Case Study: one area where the CPA has stalled is the issue of rider contract renewal. There’s a rule that riders with a contract ending on 31 December must be told in writing by their teams before the end of September whether they will get a renewal or not. Many riders seem ignorant of this – Steele Von Hoff is a recent example but there are many more – only the same rule says a copy of this notification has to be sent to the CPA. You’d think the CPA would notify all riders on receipt of a letter or that they had not received notice by the end of September. But apparently not.
CPA Funding: 7% of all prize money goes to the union before it goes to riders, split 5% for a retirement/solidarity fund and the other 2% covers the CPA’s expenses. It’s hard to find out much more, the CPA does have a website but there are no accounts and the latest set of UCI rules, helpfully uploaded for riders, date from 2012.
The UCI has tried to incorporate the pro riders too with the establishment of an “Athletes Commission” and this had given riders a voice in some ways and made some achievements but (cleverly?) split the peloton’s voice between a union and a commission. The Commission’s vanished from the UCI and it had its problems too. Off the top of my head here are three:
- Philippe Gilbert took to writing an open letter to Brian Cookson complaining about working conditions as if it was the only way to reach the UCI but he sat on the Athletes Commission
- Another road member Dario Cioni had hung up his wheels a while ago
- Cyclo-cross star Sven Nys made a public call for CX points to count towards the road too and promised to bring it up at the next UCI meeting. Only these points already did count, he just didn’t know it.
If the celebrity members of the Athletes Commission felt ignored and confused, imagine what the rest of the peloton felt like? The Athletes’ Commission has since vanished.
A rider union will always struggle as the job is unconventional. Unlike, say, workers in a factory there’s a direct competition between riders and nobody is on a standard wage for a standard job. Take the
stalled mooted changes to reduce team sizes to 22 riders, this will see some riders cut from the peloton but those remaining could well be in for a salary rise because they’ll get a share of the remaining spoils. It’s like trying to unionise pirates.
Last week’s story of riders on a World Tour team being asked to pay for their own training camp suggests there’s plenty of work to do for a union. When something goes wrong we tend to see a patron emerge rather than a procedure.

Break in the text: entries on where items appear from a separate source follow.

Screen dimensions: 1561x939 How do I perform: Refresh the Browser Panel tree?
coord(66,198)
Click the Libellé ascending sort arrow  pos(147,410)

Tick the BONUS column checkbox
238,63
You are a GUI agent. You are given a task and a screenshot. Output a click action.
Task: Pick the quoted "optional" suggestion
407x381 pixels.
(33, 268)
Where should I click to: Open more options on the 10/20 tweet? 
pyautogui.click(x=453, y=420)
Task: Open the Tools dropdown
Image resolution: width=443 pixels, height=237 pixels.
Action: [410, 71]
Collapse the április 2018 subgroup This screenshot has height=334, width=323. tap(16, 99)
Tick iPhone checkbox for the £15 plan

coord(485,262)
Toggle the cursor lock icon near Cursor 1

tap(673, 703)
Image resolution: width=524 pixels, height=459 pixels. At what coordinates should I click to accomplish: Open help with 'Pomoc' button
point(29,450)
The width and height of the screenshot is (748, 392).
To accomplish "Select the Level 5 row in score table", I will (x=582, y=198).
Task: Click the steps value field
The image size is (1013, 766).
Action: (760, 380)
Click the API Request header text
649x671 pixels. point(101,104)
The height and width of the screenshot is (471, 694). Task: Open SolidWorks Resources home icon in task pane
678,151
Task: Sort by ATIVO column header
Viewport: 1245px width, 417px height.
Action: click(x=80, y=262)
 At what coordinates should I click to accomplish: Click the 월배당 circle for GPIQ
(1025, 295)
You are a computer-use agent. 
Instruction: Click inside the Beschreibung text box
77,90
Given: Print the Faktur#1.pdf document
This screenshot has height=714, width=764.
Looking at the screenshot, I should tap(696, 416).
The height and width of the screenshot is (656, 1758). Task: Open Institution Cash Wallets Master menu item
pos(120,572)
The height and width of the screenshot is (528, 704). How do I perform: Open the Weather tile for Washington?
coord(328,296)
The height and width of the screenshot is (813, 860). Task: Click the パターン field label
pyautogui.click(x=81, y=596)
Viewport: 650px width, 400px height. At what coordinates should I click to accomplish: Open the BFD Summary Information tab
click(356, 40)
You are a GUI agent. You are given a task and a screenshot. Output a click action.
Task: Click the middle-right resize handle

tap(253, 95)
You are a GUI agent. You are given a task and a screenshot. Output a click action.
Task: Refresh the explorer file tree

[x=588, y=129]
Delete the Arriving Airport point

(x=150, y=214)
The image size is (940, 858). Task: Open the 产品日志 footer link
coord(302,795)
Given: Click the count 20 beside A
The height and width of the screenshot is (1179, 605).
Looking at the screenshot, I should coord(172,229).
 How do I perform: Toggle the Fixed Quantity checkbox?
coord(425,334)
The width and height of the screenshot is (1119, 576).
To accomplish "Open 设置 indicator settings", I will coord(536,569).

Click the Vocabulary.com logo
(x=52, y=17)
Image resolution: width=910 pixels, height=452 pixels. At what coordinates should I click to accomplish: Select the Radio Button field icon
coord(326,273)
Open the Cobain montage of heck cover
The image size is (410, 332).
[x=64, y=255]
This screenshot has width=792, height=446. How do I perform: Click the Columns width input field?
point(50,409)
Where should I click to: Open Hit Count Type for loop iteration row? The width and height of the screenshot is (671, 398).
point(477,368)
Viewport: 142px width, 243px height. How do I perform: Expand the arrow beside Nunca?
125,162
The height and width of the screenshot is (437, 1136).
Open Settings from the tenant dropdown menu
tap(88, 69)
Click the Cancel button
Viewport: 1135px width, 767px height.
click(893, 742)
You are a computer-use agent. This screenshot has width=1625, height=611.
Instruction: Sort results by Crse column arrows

The UCI wants to reorganise the sport and teams are grouping together. Can the riders have their say? History says this will be different although the sport has long resembled the Wild West, a free for all where no union could operate if tried. Now it’s becoming increasingly regulated and professionalised and in recent years the CPA has had some achievements behind the scenes. But it’s not the go-to voice for the peloton for safety disputes and other concerns.